Attention retirees! The IRS has issued a reminder for those who are 73 years old or older that it is time to make the Required Minimum Distributions (RMD) before next December 31st. This, which seems like a very confusing procedure, is mandatory to do, because, if you do not do it… you could incur fines of up to 50%. So, in this article we are going to give you all the tips so that this does not happen to you, from how to calculate them to what steps to follow to avoid these penalties, make sure you are prepared to avoid this fine.
What are Required Minimum Distributions (RMD)?
Let’s go step by step, RMDs are the minimum amounts that retirement account owners must withdraw annually once they reach a certain age. In other words, what the RMD ensures is that these funds are presented to the Treasury and do not remain “forgotten” indefinitely in the accounts of these people. By the end of this year, 2024, this requirement must be carried out by people who have turned 73 years old. These withdrawals must be made before December 31 (unless it is your first year, in which case you are allowed the first withdrawal until April 1, but you will have to withdraw that and the one on December 31, 2025)
How do I calculate my RMD?
It’s very easy, you’ll have to take the data from your account balance at the end of the previous year, your age, and the life expectancy table.

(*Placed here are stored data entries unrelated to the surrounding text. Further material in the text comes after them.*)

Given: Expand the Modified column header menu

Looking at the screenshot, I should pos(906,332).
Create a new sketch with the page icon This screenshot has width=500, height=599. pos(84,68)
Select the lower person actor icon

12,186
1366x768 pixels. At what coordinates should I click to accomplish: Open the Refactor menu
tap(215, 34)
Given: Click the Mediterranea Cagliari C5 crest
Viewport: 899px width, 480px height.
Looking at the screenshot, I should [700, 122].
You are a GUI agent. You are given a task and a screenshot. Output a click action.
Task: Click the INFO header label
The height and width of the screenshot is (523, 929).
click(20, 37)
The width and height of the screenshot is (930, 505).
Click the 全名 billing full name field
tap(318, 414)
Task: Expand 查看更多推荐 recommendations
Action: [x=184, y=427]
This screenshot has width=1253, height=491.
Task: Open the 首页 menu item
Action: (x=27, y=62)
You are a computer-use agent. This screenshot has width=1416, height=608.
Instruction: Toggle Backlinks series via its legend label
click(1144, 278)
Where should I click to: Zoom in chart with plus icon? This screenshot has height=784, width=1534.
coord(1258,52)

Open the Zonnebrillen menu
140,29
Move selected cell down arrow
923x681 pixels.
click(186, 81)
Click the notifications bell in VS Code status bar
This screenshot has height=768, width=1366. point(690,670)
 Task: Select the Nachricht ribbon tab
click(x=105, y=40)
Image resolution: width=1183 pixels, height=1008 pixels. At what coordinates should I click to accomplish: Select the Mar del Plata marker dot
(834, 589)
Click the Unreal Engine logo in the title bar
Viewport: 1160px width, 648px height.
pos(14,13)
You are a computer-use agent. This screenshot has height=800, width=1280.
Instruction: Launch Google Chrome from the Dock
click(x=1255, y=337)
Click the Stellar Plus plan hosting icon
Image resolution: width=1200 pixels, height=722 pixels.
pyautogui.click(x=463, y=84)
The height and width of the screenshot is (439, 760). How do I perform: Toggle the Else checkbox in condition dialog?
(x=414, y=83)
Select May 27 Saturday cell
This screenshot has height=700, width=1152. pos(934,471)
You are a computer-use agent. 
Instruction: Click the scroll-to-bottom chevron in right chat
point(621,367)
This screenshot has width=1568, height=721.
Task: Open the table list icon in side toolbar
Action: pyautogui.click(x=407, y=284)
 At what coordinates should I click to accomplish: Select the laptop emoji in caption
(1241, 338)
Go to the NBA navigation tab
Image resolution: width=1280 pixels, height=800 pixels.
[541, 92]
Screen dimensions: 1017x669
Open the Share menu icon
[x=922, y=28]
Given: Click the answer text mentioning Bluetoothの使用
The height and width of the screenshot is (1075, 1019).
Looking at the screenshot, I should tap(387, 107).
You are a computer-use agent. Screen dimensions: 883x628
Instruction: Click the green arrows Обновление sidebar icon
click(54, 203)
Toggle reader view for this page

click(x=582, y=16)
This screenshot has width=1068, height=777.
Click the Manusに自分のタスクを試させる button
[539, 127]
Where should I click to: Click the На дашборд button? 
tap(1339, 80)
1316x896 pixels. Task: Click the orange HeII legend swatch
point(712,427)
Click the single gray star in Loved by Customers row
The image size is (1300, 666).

Let’s give you an example to make it easier to understand:
If at the end of last year, you had $100,000 in your account, that will be the balance you will use for the calculation. Now let’s suppose that you are 73 years old, so, according to the IRS table, the divisor should be 25.9, so the account would be: 100,000/25.9=3,861.00 which will be what you need to withdraw this year.
How do RMDs work and who do they apply to?
Well, they are mandatory for people who have the following retirement accounts: Traditional IRA, SEP IRA, SIMPLE IRA or 401 (k) Plans.
Be careful, because this amount that the RMD gives you is considered income and is subject to taxes, so you must include it in your annual tax return.
What are the fines and penalties for non-compliance?
Strict penalties are expected for those who fail to comply with their RMD:
- The standard penalty is 25% of the amount not withdrawn.
- In more serious (or repeated) cases, the penalty will be 50% of the amount not withdrawn.
A complicated payment for some people
Rita Assaf, vice president of retirement products at Fidelity Investments, explained that the reason why some people do not comply with this requirement is probably because there is confusion caused by having more than one retirement account with different providers, which makes it difficult for many to comply with the exact payment dates and, above all, with the amounts. A study by this company revealed that up to 48% of users had not yet withdrawn any amount, and this is what causes these exorbitant fines.
Tools that can help you with this process:
First of all, if you have questions about the RMD, it is essential that you contact the IRS, and luckily they offer direct assistance through their website or by calling 1-800-829-1040, or by reading IRS publication 590-B.
On the other hand, if you understand everything and what you find difficult is doing the calculation, there are several online calculators that will help you with the calculation, such as the Schwab website (click here and it will take you directly)
So, you no longer have an excuse, do this process before you are fined, since this is not the time to receive these types of gifts.